SORU : Efendim Palmer raporuyla ilgili bir şey sormak istiyorum ben. Burada BM Genel Sekreteri’yle de görüştünüz efendim. Nedir efendim bundan çıkan sonuç? Çünkü BM Genel sekreteri de bunun kendi raporun olmasından çok burada ki iki başkanın eş başkanla başkanın raporu olduğunu söylediler. Bununla temaslarınız oldu. Bir de efendim uluslar arası Adalet Divanı’ndan bahsediyor Türkiye. Bu anlamda İsrail’in Gazze’ye uyguladığı ablukayı uluslar arası Adalet Divanına götürecek, yoksa bu Mavi Marmara Saldırısında ölen vatandaşların mı?

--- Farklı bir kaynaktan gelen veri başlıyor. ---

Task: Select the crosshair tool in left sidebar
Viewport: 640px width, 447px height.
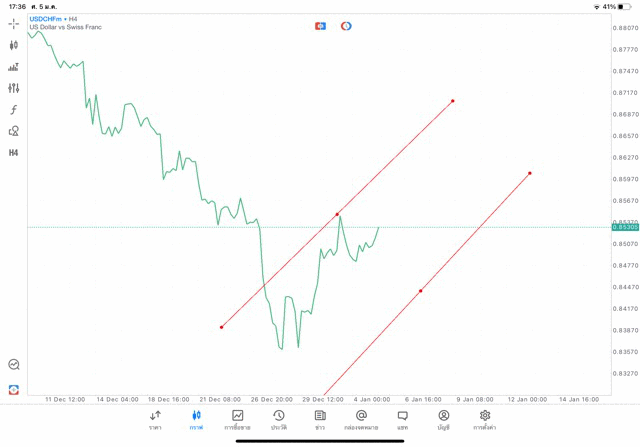Action: 14,23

SAYIN BAKAN : Bugün Sayın Genel Sekreterle yaptığımız görüşmede de bu konu ele alındı. Daha önce Sayın Başbakanımızın Sayın Genel Sekreterle yaptığı konuşmada da ele alındı. Sayın Genel Sekreter bunun bir BM raporu değil bir bağımsız komisyon raporu olduğunu bize tekrar teyit etti. Yani BM’de onaylanmış, onay sürecinden geçmiş bir rapor değil bu. Bir görüş talep edilmiştir bu komisyondan, bu görüş aktarılmıştır. Yani bir panel komisyon bile değil bir panel. İki kişilik bir panel. Yani bu daha önce uluslararası insan hakları komisyonunun ürettiği şekilde alana giderek delilleri inceleyerek üretilmiş bir rapor değil. Aksine Türkiye ve İsrail’in sunduğu veriler ışığında kendi yorumlarını kattıkları bir rapor. Ve bu raporun tabi zaaf tarafı. Raporun pragmatik bir şekilde Türkiye ile İsrail arasında ki ilişkileri düzeltme gibi bir pragmatik hedef gözetmesi. Ben bugün Sayın Genel Sekretere de ifade ettim. Bizim bu rapordan ya da BM’den beklentimiz objektiflik ya da arabuluculuk değil. Beklentimiz adalet. Talebimiz de adalet. Biz istiyoruz ki yapılan çalışmalarda yanlış ile doğru, zalim ile mazlum, öldüren ile öldürülen, açık bir şekilde tanımlansın. Dolayısıyla BM Genel Sekteri’nin bu rapora bu anlamda bir mesafe koyması doğrudur. Yani bu anlamda bu bir BM raporu da değildir. Uluslararası Adalet Divanına gelince uluslararası adalet divanına biz rapordaki, İsrail’in deniz ablukasının meşruiyetini götüreceğiz. Diğeri özel hukuka giriyor. O uluslararası ceza mahkemesinde veya diğer ulusal mahkemelerde yürütülecek şey bu saldırı. İsrail’in yaptığı saldırıda vatandaşlarımızın mağduriyetini başka hukuk platformlarına götüreceğiz. Buraya götürülecek olan bu ambargonun yasal olup olmadığı sorusudur. Bunu da BM Genel Kurulu’ndan geçirerek yani BM Genel Kurulu bu konuda Uluslararası Adalet Divanı’ndan bunu soracak ve cevap alacak. Ablukanın uygulanması çerçevesinde. Bu şekilde bir müracaatımız olacak. Tabi şimdi BM’de Filistin’in tanınması gibi önemli bir konu gündemde olduğu için bunu takiben sadece Türkiye’nin sunduğu bir tasarı olarak değil, biz Arap Ligi ve İslam İşbirliği Teşkilatı Genel Sekreterleriyle de konuştuk. Önemli üyeleriyle de görüştük. Diğer ülkelerin de imzasıyla co-sponsor, ortak sunucu olarak sunulacak bir tasarı olacak. Çünkü bu konu sadece Türkiye ile İsrail arasında bir mesele değil. İsrail ile uluslararası toplum arasında bir meseledir. Bu şekilde daha çok sayıda ortak sunucunun olduğu bir tasarı üzerine çalışıyoruz. Çok teşekkürler.